Location data for words and elements
⁂
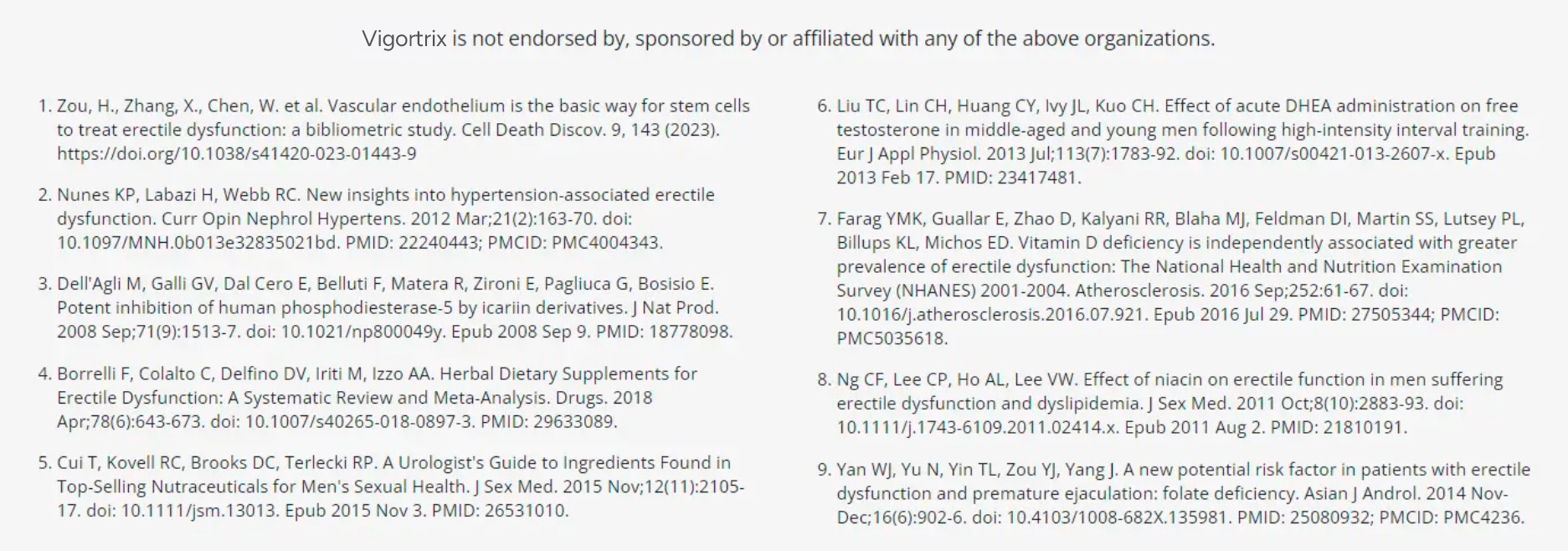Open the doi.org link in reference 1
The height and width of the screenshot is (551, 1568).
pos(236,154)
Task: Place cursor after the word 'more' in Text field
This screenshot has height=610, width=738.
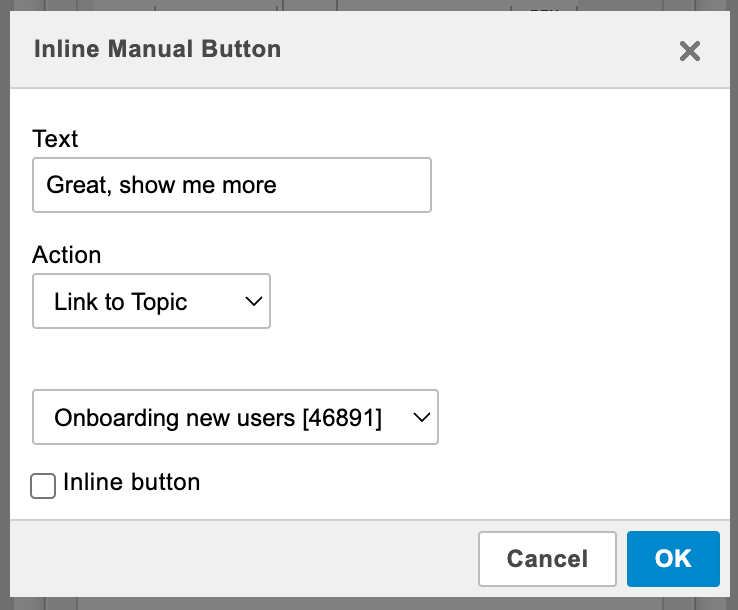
⁂
• WRITTEN INSTRUCTION: Print every line of the items above without any changes, and leave the pictures out.

• SOLUTION:
Open the doi.org link in reference 1
The height and width of the screenshot is (551, 1568).
pos(236,154)
Task: Place cursor after the word 'more' in Text field
This screenshot has height=610, width=738.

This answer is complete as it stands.